Exercise directions> In the records below, find the line that contains "BBQ Tools (510, 741)" and the line that contains "Italiano (243, 2518)", then retype exactly those two lines and every line between them.

Input records>
• • • • • • •

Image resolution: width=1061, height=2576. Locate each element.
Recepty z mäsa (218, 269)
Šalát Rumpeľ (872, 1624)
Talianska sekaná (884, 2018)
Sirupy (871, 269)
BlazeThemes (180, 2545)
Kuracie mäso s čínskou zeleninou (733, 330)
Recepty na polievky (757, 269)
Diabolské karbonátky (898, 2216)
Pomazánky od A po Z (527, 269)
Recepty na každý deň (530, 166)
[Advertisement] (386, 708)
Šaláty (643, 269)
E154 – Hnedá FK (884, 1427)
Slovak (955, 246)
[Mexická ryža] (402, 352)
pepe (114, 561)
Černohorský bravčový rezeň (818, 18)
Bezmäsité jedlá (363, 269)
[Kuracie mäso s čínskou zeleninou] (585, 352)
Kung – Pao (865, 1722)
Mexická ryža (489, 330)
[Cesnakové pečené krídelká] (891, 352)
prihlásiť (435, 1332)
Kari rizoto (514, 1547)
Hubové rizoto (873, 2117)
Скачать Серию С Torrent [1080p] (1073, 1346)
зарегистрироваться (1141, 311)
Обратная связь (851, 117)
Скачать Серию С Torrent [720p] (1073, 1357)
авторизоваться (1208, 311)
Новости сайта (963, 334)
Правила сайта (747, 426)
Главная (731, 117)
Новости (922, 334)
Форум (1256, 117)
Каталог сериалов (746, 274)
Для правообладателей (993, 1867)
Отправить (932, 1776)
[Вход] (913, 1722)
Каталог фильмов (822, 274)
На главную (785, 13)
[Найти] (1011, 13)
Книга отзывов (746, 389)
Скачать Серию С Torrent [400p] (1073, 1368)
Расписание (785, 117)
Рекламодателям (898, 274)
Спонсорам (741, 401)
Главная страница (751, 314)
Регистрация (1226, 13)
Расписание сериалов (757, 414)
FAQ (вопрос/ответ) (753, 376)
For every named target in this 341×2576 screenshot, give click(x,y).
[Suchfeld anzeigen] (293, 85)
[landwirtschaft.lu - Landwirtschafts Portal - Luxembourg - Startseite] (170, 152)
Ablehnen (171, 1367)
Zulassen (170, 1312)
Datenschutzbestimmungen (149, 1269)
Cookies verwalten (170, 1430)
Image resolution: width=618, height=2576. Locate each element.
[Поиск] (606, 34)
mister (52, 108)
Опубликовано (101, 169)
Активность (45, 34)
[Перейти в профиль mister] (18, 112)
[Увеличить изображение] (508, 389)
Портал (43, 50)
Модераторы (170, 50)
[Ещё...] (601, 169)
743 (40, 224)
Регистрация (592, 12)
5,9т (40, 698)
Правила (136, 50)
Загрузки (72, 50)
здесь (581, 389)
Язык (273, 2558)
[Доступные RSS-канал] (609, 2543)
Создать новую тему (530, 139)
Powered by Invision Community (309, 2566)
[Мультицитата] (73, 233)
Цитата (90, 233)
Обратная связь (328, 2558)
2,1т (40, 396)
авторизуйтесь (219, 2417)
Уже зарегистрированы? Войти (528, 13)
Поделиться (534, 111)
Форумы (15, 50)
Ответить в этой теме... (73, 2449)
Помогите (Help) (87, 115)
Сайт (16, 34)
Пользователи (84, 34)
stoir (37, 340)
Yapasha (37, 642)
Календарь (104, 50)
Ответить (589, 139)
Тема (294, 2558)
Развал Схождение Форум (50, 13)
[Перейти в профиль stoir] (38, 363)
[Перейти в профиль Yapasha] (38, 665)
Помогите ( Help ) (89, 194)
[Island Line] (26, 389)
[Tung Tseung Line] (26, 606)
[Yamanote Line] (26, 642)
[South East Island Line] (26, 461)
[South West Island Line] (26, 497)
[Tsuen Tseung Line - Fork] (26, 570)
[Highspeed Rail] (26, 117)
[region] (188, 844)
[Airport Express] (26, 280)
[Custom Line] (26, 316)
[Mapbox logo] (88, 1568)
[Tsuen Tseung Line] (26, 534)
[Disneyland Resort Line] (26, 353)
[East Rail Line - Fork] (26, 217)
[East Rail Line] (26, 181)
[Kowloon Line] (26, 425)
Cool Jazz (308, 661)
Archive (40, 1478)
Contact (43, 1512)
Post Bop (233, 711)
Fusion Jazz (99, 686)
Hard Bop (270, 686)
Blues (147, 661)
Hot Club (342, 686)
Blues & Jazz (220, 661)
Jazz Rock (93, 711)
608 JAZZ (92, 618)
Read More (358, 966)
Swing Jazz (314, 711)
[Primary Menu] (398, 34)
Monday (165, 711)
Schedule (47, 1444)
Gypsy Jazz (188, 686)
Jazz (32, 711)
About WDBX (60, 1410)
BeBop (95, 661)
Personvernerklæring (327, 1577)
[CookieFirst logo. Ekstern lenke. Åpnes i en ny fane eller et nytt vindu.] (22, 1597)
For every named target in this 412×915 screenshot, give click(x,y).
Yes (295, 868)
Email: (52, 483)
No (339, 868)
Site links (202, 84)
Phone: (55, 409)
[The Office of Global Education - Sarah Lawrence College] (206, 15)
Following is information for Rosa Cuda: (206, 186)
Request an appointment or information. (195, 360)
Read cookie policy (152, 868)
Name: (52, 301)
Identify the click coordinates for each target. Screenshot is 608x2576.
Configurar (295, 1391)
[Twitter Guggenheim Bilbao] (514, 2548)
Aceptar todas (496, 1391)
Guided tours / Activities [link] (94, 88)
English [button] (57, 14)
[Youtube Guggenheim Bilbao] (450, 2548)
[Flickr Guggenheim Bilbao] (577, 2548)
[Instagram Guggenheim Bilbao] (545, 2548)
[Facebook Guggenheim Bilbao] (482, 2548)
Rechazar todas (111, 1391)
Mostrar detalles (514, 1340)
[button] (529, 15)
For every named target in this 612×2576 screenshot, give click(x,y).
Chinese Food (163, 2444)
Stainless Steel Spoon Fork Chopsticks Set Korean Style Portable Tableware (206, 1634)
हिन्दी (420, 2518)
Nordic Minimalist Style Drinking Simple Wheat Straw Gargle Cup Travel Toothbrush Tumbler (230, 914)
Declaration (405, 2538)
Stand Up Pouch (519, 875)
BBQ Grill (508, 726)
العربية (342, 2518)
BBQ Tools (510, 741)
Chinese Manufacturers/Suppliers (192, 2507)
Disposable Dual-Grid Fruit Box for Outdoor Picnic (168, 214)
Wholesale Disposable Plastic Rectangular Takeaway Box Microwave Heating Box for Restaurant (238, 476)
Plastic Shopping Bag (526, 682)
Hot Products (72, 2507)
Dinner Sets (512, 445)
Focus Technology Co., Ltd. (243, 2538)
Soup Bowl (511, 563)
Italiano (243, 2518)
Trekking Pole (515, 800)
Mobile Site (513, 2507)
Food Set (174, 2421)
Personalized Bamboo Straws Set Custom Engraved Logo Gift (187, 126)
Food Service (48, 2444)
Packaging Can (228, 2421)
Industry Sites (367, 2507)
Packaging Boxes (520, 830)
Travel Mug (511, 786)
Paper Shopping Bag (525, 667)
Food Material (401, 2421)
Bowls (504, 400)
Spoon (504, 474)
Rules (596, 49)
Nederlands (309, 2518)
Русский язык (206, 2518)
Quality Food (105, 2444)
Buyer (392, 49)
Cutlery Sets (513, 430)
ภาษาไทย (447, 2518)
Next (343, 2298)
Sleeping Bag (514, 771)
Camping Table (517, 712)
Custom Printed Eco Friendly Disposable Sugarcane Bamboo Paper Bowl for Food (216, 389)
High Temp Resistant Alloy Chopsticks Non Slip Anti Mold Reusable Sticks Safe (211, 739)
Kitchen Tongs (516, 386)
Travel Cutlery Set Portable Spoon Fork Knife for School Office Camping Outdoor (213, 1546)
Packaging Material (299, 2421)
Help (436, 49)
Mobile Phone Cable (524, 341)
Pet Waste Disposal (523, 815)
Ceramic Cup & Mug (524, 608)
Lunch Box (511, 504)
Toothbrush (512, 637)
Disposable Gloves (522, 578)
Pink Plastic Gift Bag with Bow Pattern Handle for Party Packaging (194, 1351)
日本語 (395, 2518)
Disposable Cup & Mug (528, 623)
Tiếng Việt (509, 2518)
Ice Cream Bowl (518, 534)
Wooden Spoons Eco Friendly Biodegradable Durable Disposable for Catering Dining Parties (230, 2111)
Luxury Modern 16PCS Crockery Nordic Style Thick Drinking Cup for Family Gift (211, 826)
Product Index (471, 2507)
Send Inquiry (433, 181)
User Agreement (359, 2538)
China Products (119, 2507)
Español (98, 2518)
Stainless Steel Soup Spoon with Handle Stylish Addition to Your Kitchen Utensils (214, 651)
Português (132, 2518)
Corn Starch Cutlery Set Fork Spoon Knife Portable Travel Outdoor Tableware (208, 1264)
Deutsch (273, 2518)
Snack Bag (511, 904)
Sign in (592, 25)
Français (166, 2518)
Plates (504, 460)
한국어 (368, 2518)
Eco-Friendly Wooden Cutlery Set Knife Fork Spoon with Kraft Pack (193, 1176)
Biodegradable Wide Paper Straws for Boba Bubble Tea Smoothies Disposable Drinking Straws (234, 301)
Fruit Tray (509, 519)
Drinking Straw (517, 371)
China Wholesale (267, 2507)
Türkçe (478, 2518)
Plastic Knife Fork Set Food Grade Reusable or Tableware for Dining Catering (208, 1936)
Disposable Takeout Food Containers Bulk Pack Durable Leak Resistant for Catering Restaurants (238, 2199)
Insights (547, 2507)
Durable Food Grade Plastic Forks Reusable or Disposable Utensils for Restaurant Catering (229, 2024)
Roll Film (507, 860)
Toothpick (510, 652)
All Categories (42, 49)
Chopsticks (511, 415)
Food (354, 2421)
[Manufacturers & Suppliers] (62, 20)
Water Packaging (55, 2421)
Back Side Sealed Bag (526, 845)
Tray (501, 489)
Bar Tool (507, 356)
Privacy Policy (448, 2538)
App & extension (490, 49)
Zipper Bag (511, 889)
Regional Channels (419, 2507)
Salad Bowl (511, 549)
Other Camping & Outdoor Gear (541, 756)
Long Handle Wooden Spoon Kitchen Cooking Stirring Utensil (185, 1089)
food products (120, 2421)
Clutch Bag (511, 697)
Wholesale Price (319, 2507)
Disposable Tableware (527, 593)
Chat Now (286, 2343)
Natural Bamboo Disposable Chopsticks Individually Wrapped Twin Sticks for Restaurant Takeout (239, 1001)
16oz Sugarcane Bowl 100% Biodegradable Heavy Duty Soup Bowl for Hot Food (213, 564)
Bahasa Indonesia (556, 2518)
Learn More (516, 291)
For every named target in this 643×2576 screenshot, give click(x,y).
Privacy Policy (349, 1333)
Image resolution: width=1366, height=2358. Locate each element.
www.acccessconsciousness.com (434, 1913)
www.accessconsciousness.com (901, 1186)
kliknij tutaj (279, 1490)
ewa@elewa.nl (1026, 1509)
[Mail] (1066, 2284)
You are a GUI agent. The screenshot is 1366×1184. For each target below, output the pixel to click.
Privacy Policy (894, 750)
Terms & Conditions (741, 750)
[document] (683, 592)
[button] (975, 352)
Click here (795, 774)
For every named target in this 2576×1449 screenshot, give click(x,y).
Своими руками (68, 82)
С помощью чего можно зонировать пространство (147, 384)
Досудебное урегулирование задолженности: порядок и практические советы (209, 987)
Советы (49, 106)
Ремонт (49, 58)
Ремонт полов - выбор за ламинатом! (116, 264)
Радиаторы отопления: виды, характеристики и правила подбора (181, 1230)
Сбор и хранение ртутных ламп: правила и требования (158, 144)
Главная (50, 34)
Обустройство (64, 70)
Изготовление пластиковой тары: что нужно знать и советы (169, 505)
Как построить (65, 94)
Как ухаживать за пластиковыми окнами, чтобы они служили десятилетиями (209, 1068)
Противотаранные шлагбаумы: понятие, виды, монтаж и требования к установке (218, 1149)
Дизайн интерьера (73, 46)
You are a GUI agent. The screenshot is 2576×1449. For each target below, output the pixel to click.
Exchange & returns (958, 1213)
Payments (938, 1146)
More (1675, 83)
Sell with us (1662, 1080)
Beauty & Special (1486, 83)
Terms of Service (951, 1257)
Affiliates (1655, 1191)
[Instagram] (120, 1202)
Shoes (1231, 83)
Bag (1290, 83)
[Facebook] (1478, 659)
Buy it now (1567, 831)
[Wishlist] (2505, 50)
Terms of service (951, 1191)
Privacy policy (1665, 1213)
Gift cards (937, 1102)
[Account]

• • • • • • •

Answer space>
BBQ Tools (510, 741)
Chinese Manufacturers/Suppliers (192, 2507)
Disposable Dual-Grid Fruit Box for Outdoor Picnic (168, 214)
Wholesale Disposable Plastic Rectangular Takeaway Box Microwave Heating Box for Restaurant (238, 476)
Plastic Shopping Bag (526, 682)
Hot Products (72, 2507)
Dinner Sets (512, 445)
Focus Technology Co., Ltd. (243, 2538)
Soup Bowl (511, 563)
Italiano (243, 2518)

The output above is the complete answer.